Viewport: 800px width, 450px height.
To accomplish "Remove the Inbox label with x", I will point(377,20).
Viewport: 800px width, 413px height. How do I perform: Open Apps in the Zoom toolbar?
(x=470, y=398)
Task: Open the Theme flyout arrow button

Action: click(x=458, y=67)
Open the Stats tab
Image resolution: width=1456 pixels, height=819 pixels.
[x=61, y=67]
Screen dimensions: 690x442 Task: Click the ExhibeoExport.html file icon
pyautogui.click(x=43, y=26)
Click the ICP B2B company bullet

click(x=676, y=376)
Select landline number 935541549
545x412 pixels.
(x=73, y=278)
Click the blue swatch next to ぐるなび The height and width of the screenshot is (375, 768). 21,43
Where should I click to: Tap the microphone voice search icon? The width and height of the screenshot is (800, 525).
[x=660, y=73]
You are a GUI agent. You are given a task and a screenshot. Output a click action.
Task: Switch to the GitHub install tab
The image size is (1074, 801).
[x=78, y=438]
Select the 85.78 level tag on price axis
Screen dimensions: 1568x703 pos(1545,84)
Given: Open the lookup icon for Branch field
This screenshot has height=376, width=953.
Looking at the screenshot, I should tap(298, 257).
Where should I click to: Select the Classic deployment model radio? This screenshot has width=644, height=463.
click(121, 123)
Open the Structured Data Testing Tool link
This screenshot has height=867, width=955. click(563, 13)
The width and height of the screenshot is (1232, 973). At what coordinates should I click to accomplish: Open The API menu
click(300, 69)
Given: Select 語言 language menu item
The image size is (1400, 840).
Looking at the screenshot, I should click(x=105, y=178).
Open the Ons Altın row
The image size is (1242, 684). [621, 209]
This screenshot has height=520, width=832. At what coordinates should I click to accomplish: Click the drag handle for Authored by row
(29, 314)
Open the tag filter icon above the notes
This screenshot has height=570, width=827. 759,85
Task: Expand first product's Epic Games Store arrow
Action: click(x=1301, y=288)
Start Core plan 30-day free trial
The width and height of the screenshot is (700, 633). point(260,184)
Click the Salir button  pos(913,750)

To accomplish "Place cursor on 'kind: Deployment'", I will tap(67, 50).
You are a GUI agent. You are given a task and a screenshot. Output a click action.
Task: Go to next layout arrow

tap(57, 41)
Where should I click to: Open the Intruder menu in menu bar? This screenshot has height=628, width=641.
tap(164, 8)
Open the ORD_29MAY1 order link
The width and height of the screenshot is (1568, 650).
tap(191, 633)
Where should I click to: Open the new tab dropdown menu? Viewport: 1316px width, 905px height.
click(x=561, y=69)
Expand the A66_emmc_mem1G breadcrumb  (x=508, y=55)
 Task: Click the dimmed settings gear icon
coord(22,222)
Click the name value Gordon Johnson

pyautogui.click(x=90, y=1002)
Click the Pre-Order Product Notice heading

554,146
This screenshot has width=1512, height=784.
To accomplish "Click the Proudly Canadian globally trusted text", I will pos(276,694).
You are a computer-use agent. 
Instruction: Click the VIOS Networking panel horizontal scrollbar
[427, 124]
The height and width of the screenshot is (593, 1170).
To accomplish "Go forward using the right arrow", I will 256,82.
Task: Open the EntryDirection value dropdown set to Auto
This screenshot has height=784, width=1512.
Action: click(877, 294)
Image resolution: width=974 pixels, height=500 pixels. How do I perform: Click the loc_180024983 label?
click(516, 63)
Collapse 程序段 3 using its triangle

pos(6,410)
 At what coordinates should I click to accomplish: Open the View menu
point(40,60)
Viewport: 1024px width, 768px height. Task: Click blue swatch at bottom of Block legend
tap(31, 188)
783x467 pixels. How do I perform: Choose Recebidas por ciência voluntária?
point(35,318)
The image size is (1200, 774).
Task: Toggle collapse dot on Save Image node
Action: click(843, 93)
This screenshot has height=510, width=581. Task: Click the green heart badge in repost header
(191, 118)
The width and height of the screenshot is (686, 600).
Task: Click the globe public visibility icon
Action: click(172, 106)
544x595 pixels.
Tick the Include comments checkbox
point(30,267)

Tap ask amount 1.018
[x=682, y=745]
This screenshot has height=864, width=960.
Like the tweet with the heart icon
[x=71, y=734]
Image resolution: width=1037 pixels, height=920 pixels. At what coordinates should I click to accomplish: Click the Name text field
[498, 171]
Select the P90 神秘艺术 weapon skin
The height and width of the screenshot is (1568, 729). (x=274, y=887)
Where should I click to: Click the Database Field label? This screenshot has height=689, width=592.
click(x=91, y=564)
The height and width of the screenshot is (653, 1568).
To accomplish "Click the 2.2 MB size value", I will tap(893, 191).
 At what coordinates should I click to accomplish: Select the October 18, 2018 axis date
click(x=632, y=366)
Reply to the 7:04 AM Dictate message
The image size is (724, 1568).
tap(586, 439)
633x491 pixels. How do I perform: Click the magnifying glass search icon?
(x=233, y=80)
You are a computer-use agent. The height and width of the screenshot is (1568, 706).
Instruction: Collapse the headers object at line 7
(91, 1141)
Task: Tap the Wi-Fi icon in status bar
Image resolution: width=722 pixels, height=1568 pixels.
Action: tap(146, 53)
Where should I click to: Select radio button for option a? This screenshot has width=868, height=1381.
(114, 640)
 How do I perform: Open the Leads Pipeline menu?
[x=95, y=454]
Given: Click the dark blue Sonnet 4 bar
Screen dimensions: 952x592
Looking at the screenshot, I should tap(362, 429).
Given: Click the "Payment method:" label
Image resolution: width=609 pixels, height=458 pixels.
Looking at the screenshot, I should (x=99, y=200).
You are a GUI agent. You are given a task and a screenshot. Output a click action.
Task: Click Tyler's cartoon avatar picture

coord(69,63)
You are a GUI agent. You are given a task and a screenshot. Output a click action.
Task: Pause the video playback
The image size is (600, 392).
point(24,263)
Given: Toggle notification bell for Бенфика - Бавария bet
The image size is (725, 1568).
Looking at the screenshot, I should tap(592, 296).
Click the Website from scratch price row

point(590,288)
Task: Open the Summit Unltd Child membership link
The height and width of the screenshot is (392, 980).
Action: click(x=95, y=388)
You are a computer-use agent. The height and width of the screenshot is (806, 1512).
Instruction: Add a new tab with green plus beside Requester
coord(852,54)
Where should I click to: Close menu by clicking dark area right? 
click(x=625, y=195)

************

= ACTIVITY =
A single number is the whole answer: how many lines of the records contain the word "will".

= RESULT OF THE TASK =
5